Gavel (Courtesy photo)

Kenai dentist charged with 84 counts of tax evasion, fraud

The indictment was made public April 28 for Glenn and Saray Lockwood

The owners of Kenai Dental Clinic are facing 84 charges of tax evasion in the U.S. District Court for the District of Alaska, according to charging documents from the court case.

The indictment was made public April 28 for Glenn and Saray Lockwood, a married couple, who, according to the document, have owned the clinic since 1997.

The Lockwoods are charged with multiple counts of individual income tax evasion, conspiracy to defraud the United States, bankruptcy fraud, concealment of bankruptcy assets, false oath in bankruptcy, false bankruptcy declaration, fraudulent proof of claim in bankruptcy, conspiracy to commit wire fraud, wire fraud, conspiracy to commit money laundering and money laundering.

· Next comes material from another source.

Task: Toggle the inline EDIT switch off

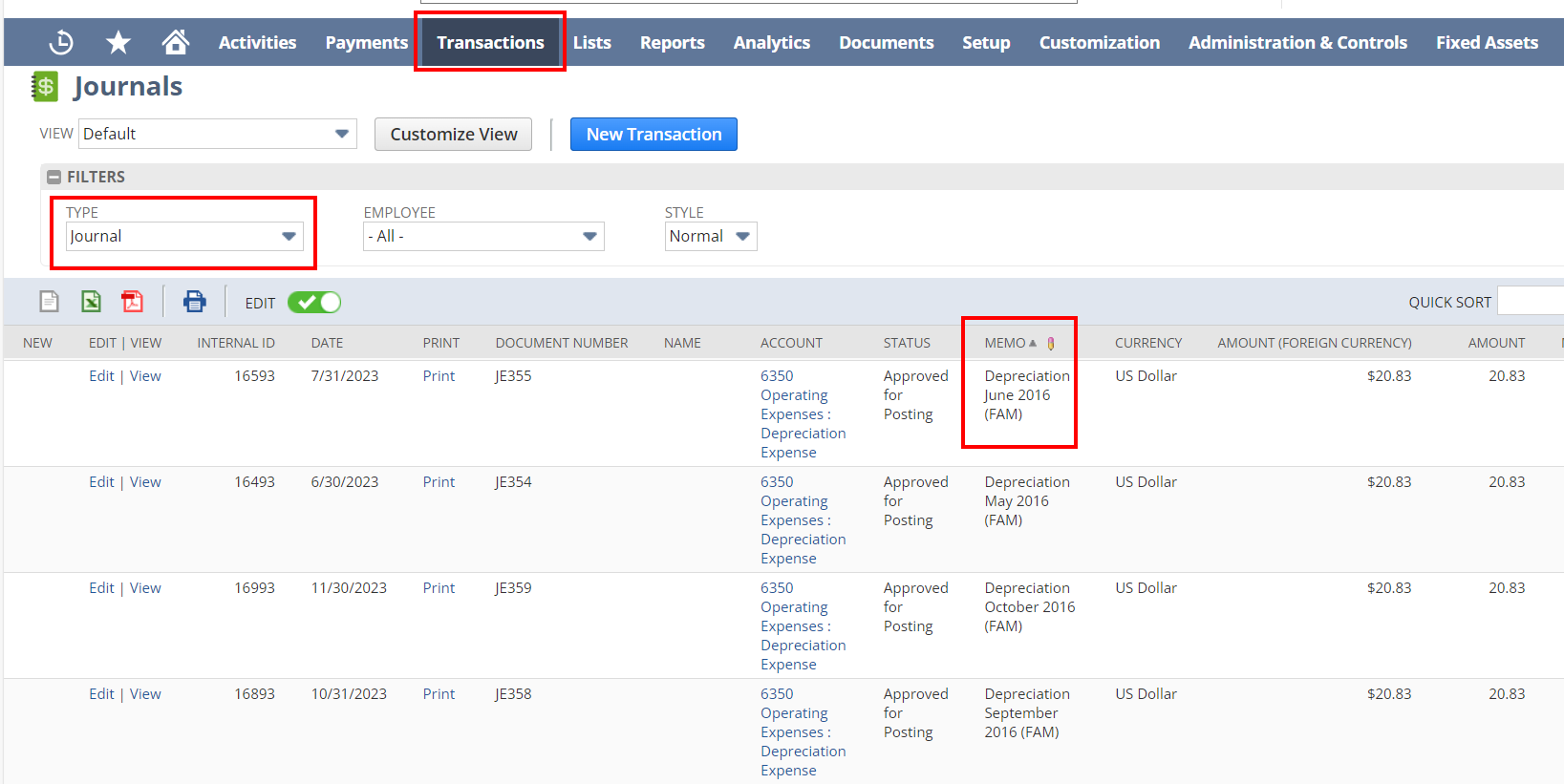Action: tap(314, 303)
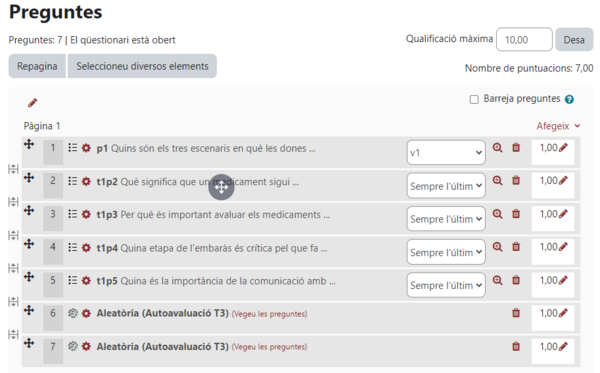Click the Qualificació màxima input field
Screen dimensions: 600x373
click(x=524, y=39)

This isn’t the first time the duo has tangled with the IRS.

In October 2008, Glenn Lockwood was convicted of tax evasion for years 2000 to 2003, and in July 2015 the IRS notified the couple that some of their properties, including the Kenai clinic, would be seized and auctioned, the indictment says.

According to an article published in the Anchorage Daily News, Glenn Lockwood served five years in prison for some of his previous convictions, which included payments to offshore accounts and deducting personal expenses as business ventures.

The indictment states the pair has allegedly attempted to evade more than $3.5 million in taxes from 2013 to present.

According to the indictment, both Glenn and Saray Lockwood operate and are employees of the clinic in Kenai. The documents state that Kenai Dental has “generated substantial gross receipts for over two decades, typically ranging from approximately $1 million to $2 million per year.”

In addition, Glenn and Saray Lockwood received bonuses ranging from $22,000 to $70,000 per year, and in 2018 collectively received compensation from Kenai Dental Clinic totaling over half of a million dollars — $598,562, according to the court documents. The couple attempted to conceal their assets from the IRS and their bankruptcy creditors by forming an LLC and transferring assets to the company, the U.S. Department of Justice said in a release last week.

The couple faces a potential maximum of five years in prison for each count of tax evasion, conspiracy to defraud the United States, and bankruptcy fraud, as well as 20 years in prison for each count of wire fraud, conspiracy to commit wire fraud, money laundering, and conspiracy to commit money laundering, according to the release from the Department of Justice.